[Collected data entries]

☆ ☆ ☆

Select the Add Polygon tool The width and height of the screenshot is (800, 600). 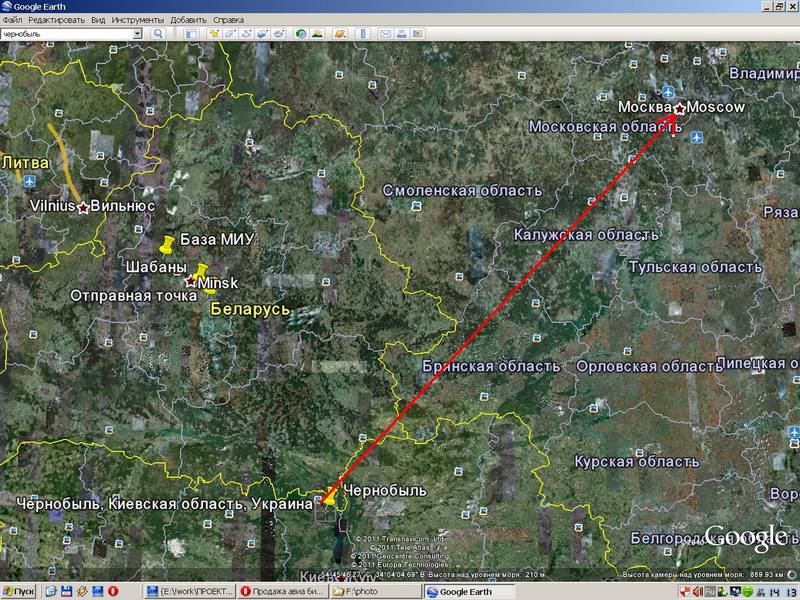[x=231, y=33]
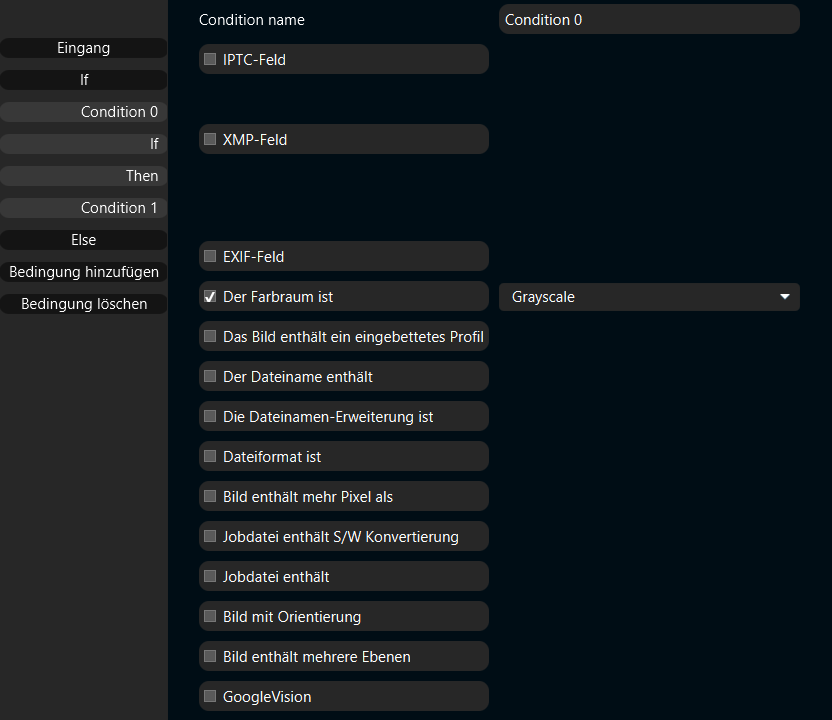Enable Jobdatei enthält S/W Konvertierung
Image resolution: width=832 pixels, height=720 pixels.
pos(210,536)
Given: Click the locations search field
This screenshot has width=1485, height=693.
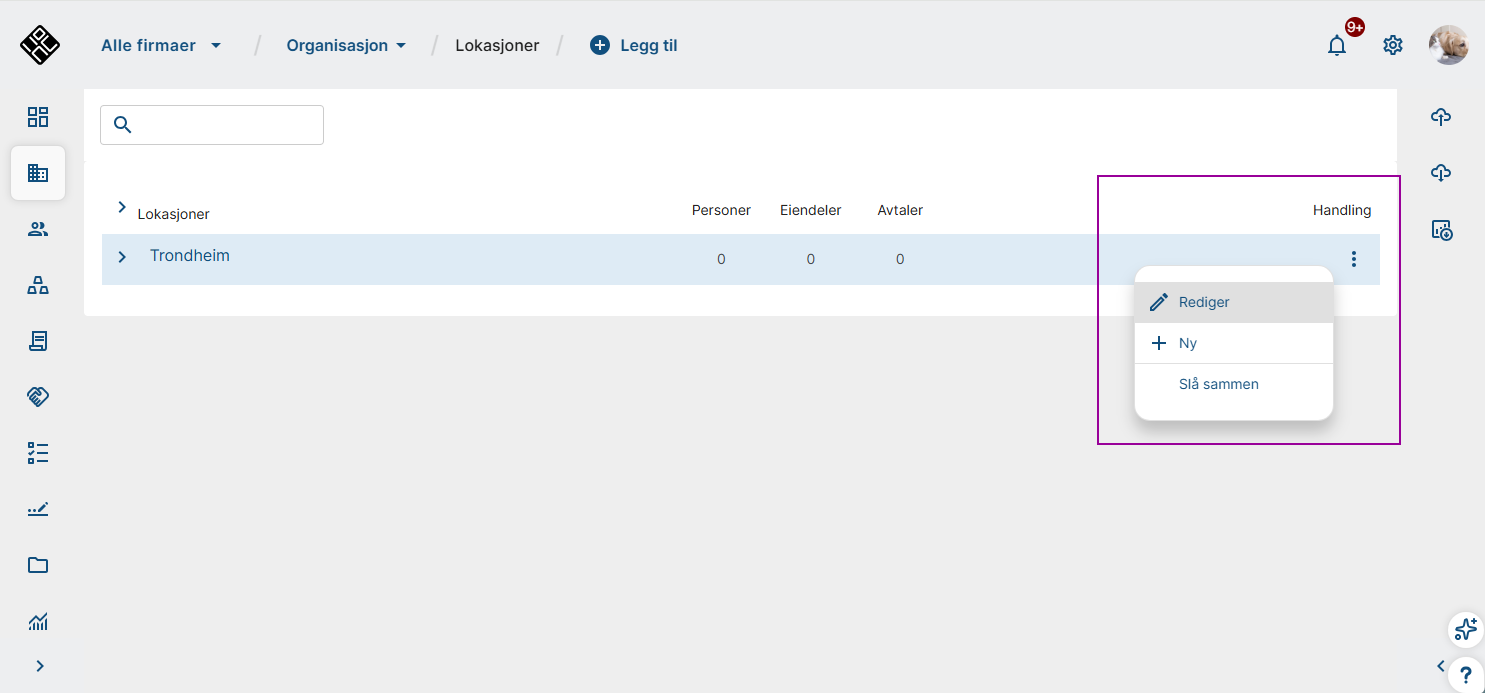Looking at the screenshot, I should pos(225,125).

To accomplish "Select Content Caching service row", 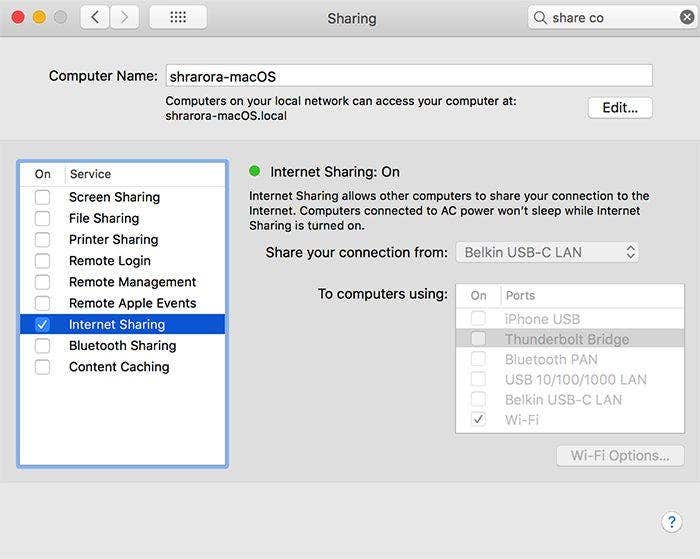I will [119, 367].
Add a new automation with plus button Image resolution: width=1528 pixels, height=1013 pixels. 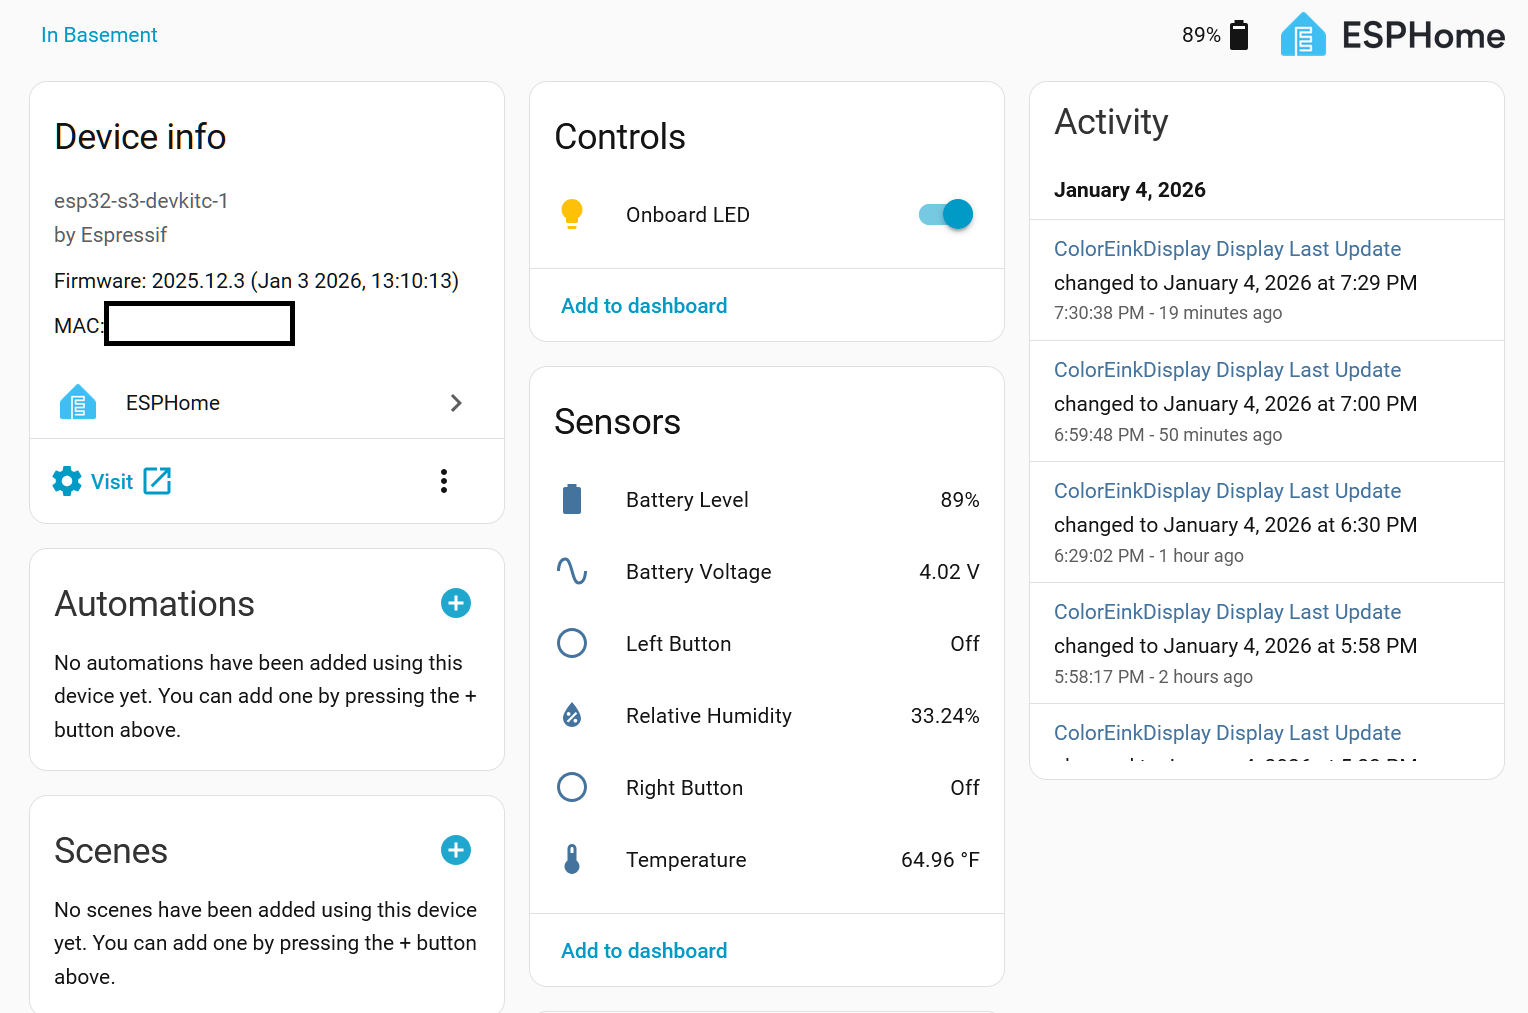click(456, 603)
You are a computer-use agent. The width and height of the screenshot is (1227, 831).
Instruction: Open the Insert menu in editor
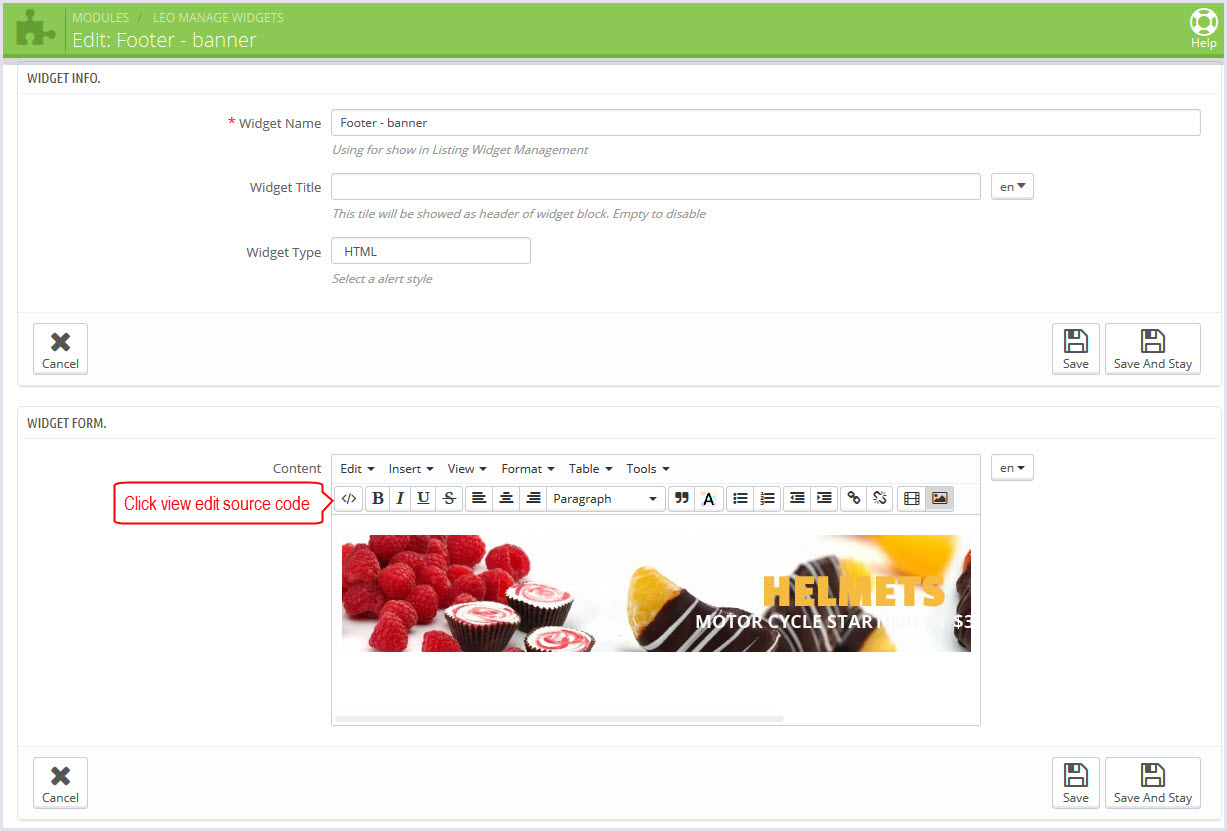[x=411, y=469]
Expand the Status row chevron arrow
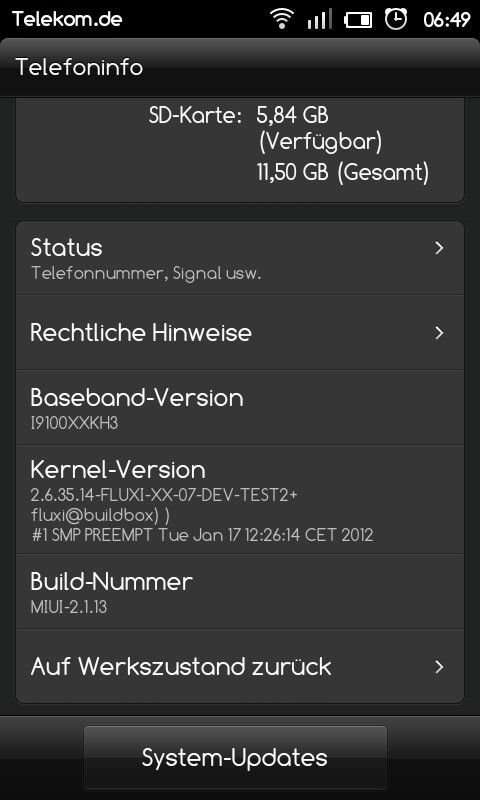The height and width of the screenshot is (800, 480). (x=439, y=248)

☆ ☆ ☆

Your task is to set down exactly the lines that run from the line holding "You are a computer-use" through the close of the entries, including both ends. Pictures stay out.

▶ [Your response]
You are a computer-use agent. The width and height of the screenshot is (1227, 831).
Instruction: Open the Insert menu in editor
[x=411, y=469]
Expand the Status row chevron arrow
The height and width of the screenshot is (800, 480). (x=439, y=248)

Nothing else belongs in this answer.